Meclisle anlaşmazlığa düşen Sultan 2. Abdülhamid, anayasanın kendisine tanıdığı yetkiyi kullanarak, 13 Şubat 1878'de Meclis-i Mebusan'ı süresiz olarak tatil etti fakat meşrutiyet ve anayasadan vazgeçtiğine dair herhangi bir beyanda bulunmadı.

Savaşın sonunda Rusya ile 3 Mart 1878'de ağır koşullar içeren Ayastefanos Antlaşması imzalandı. Ardından 13 Temmuz 1878'de imzalanan Berlin Antlaşması ile bazı topraklar kaybedildiği gibi Rusya'ya karşı da harp tazminatı ödenmesi kabul edildi.

Sultan Abdülhamid, devletin içerisinde bulunduğu durum ile Çırağan Vakası sonrası güçlü bir hafiye teşkilatı kurdu.

Dış politikada karşılaştığı güçlükler ve özellikle yabancı devletlerin içeride bir takım olaylar çıkarmaları, Padişahı sıkı bir rejim uygulamaya sevk etti.

Devletin toparlanabilmesi için zamana ihtiyaç olduğuna inanan 2. Abdülhamid, ağır yük oluşturan savaşlardan kaçınma yoluna gitti. Ekonomik alanda kendisinden önceki padişahlardan devraldığı dış borçları temizlemeye öncelik veren Sultan 2. Abdülhamid, Avrupalı alacaklıların temsilcileriyle 20 Aralık 1881'de bir anlaşma imzaladı. "Muharrem Kararnamesi" adı verilen bu anlaşmayla alacaklı ülkelere belli devlet gelirlerini toplamak üzere Düyun-u Umumiye'yi kurma imtiyazı tanındı.
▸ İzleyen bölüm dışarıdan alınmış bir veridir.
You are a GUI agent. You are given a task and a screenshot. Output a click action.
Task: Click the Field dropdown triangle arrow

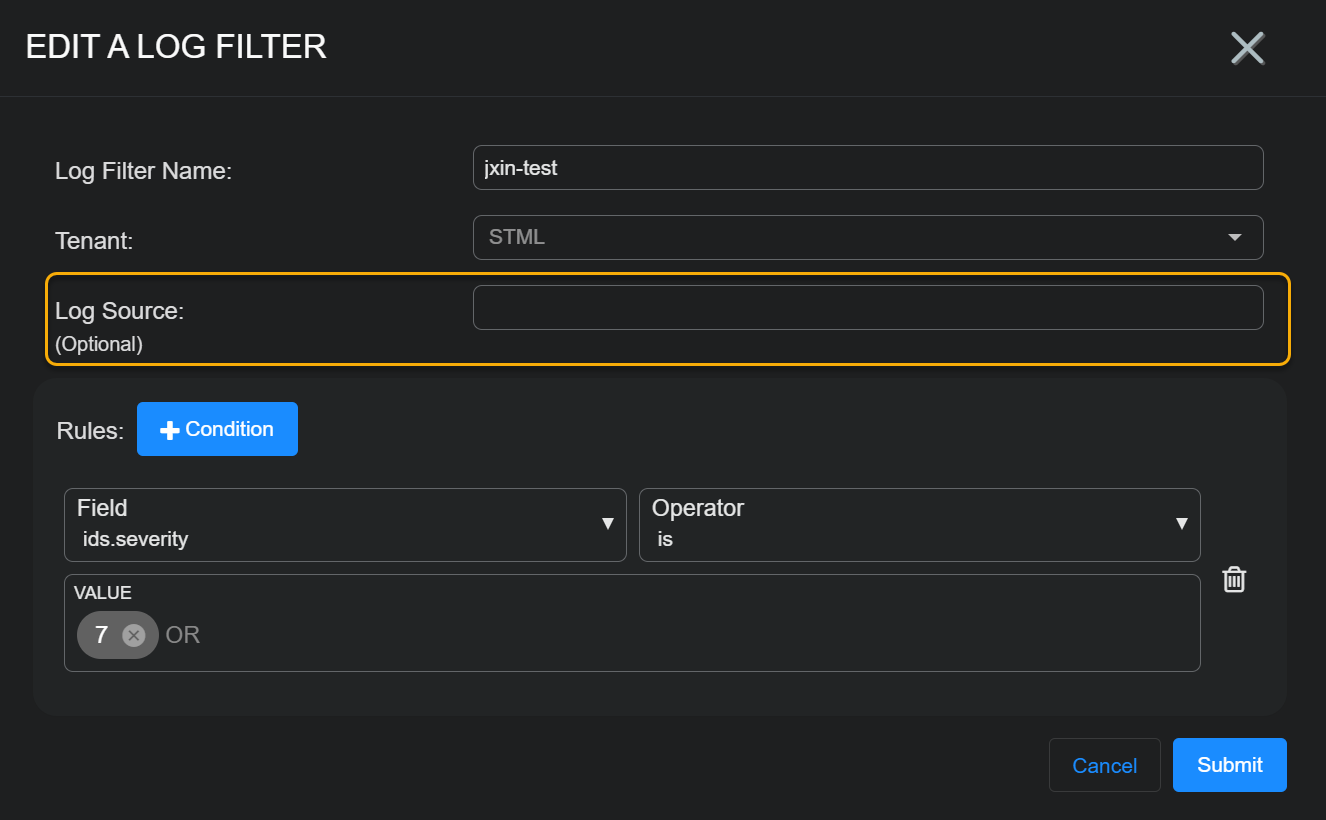[x=607, y=524]

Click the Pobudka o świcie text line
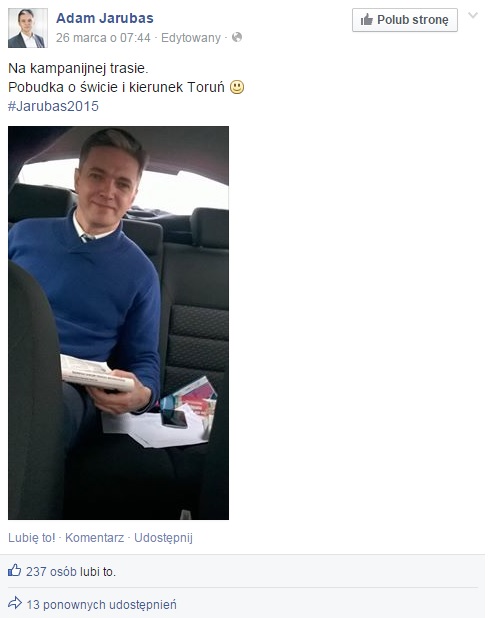(116, 87)
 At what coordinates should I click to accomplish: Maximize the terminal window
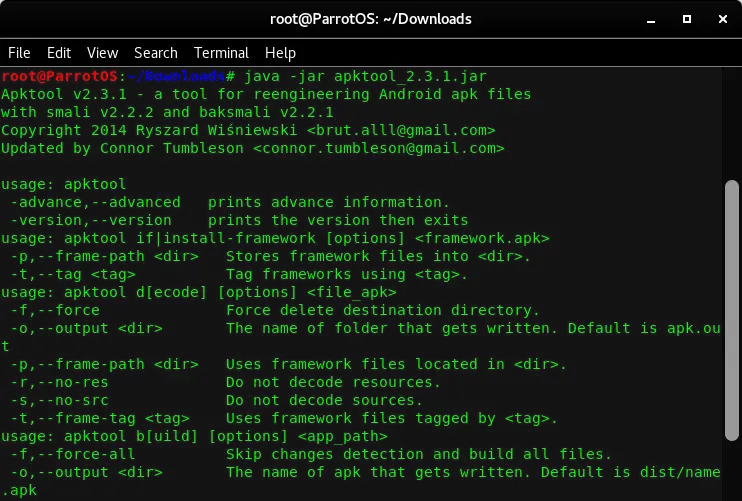[x=687, y=19]
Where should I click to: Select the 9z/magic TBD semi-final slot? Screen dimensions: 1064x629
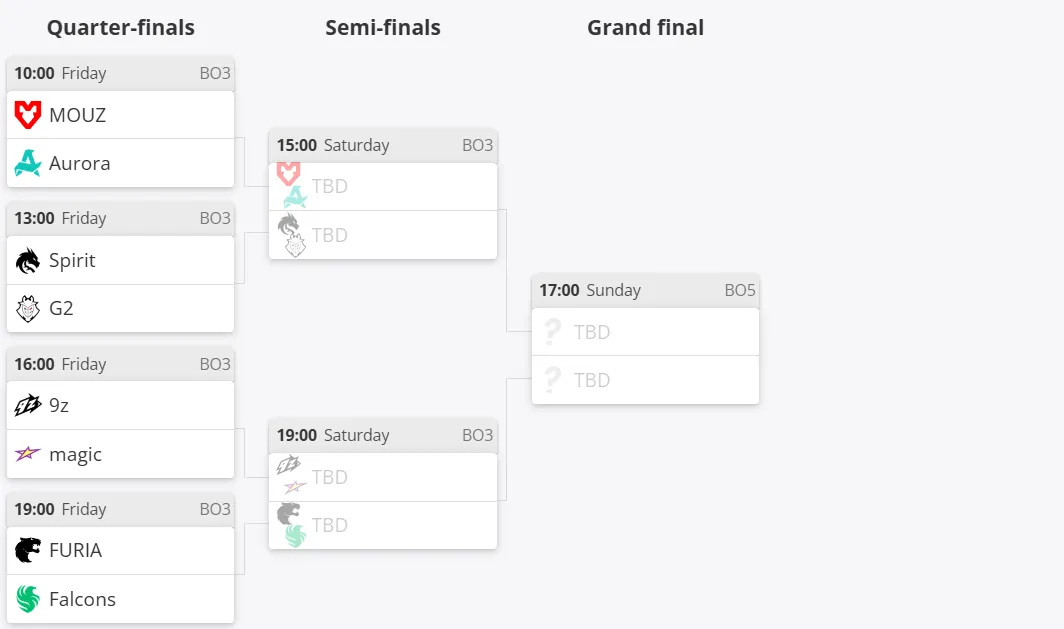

BAĞDAT VE HİCAZ DEMİRYOLLARI İNŞA EDİLDİ

İslam dünyası ile bağlarını güçlendirmeye çalışarak bunu temel bir siyaset haline getiren 2. Abdülhamid, Almanya'dan aldığı destekle 1888'de Haydarpaşa-İzmit Demir Yolu Hattı'nı Ankara'ya kadar uzattı. Abdülhamid, 1902'de Ankara'yı Bağdat'a bağlayacak hattın yapımı için de Almanlarla anlaştı, Şam'dan Mekke'ye uzanan Hicaz Demir Yolu'nu inşa ettirdi.

2. Abdülhamid'in en başarılı yönü dış politikaydı. Dış politikada temel amaç, imparatorluğun barış içinde yaşamasını sağlamaktı. Avrupa devletlerinin Türkiye üzerinde birbiriyle çatışan çıkar ve ihtiraslarından faydalanan 2. Abdülhamid'in dış politikası, bu sebeple devletler arası ilişkilerde yeni şartlar oluştukça değişti.

2. Abdülhamid hiçbir devletle devamlı olabilecek anlaşmaya girmedi, büyük devletleri mümkün olduğu kadar birbirlerinden ayırabilmek için çeşitli diplomatik faaliyetlere girişti.

"HALİFELİK" SIFATINI EN ÇOK KULLANAN PADİŞAH OLDU

Halifelik sıfatını Osmanlı padişahları arasında en çok kullanan 2. Abdülhamid oldu. Güney Afrika ve Japonya gibi uzak ülkelere din alimleri göndererek İslamiyet'in oralarda da yayılması için çalıştı ve sömürgeci devletlere karşı mücadele etti.

Sultan 2. Abdülhamid'in direttiği ve kısmen başarıya ulaştığı önemli konulardan biri de Filistin meselesi idi. Filistin'de bir Yahudi devleti kurmak isteyen Siyonistler, 2. Abdülhamid'e başvurarak, devletin dış borçlarını temizleyeceklerini bildirdi. Sultan, tekliflerini kabul etmediği gibi Yahudilerin çeşitli yollarla Filistin'e gelip yerleşmelerine engel olacak bazı önlemler de aldı.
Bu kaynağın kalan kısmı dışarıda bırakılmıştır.